Provided text

-- start --

# How to record vinyl disks on the Mac to play these in iTunes ?



## chevy (May 31, 2003)

How to record vinyl disks on the Mac to play these in iTunes ?

Do you know any good software to do that ?


----------



## Darkshadow (May 31, 2003)

Hmm...you need some good equipment to make a good recording from vinyl.

Here's a pretty good article on it: http://www.atpm.com/9.05/under-the-hood.shtml

Note that the link goes to part 3 of the article.  It has links to the first and second parts at the beginning of it, though.  (easier to navigate that way, the earlier articles don't have links to the older ones.)


----------



## chelsea98 (Jun 4, 2003)

you need an adapter.a good one to use is by griffin called the "imic",about $35-50.then there's an app called "sound studio" which will record it,although i think you may also be able to use "audio hijack" from www.rogueameoba.com


----------



## Natobasso (Jun 4, 2003)

-- end --

Brief 1
Please extract the passage of the vinyl recording thread from "Hmm...you need some" to "chelsea98 (Jun 4, 2003)".
Brief 2
Summarize the vinyl recording thread in two sentences.
Brief 3
Translate this sentence from the vinyl recording thread into Spanish: "Hmm...you need some good equipment to make a good recording from vinyl."

Collected material

-- start --

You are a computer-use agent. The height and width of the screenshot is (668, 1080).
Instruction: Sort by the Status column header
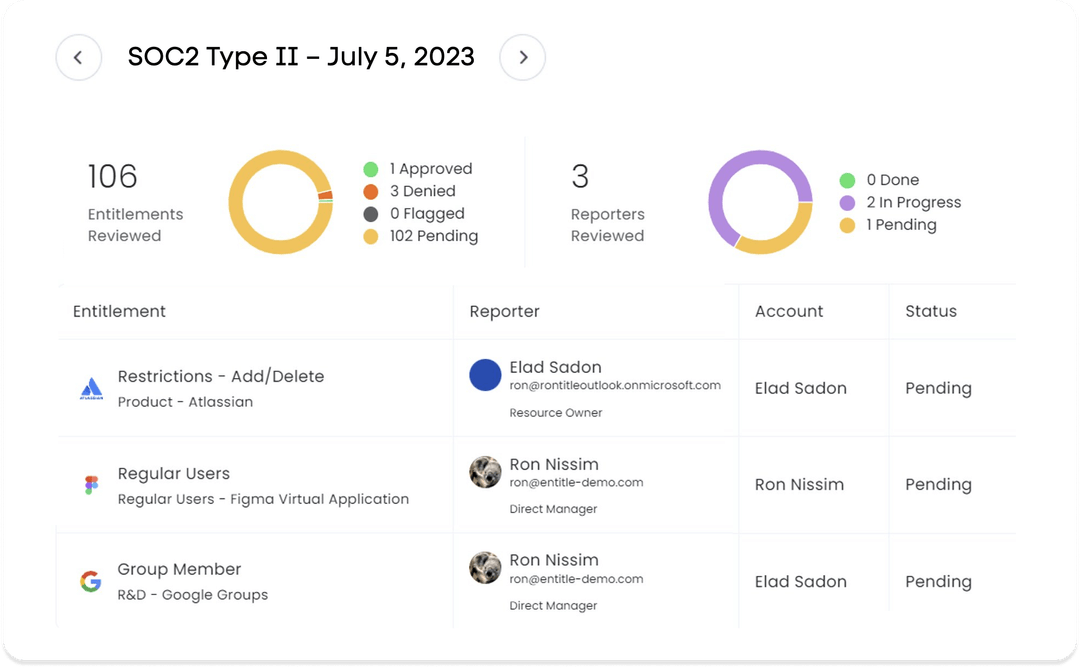[930, 311]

-- end --

Response 1
Hmm...you need some good equipment to make a good recording from vinyl.

Here's a pretty good article on it: http://www.atpm.com/9.05/under-the-hood.shtml

Note that the link goes to part 3 of the article.  It has links to the first and second parts at the beginning of it, though.  (easier to navigate that way, the earlier articles don't have links to the older ones.)


----------



## chelsea98 (Jun 4, 2003)

Response 2
The thread opens by asking how to record vinyl disks on a Mac so they can be played in iTunes, and what software would do it. The replies say good equipment is needed and link to an article on the subject, and they recommend Griffin's iMic adapter (about $35-50) with the Sound Studio app, or possibly Audio Hijack, for the recording.

Response 3
Hmm... necesitas un buen equipo para hacer una buena grabación de vinilo.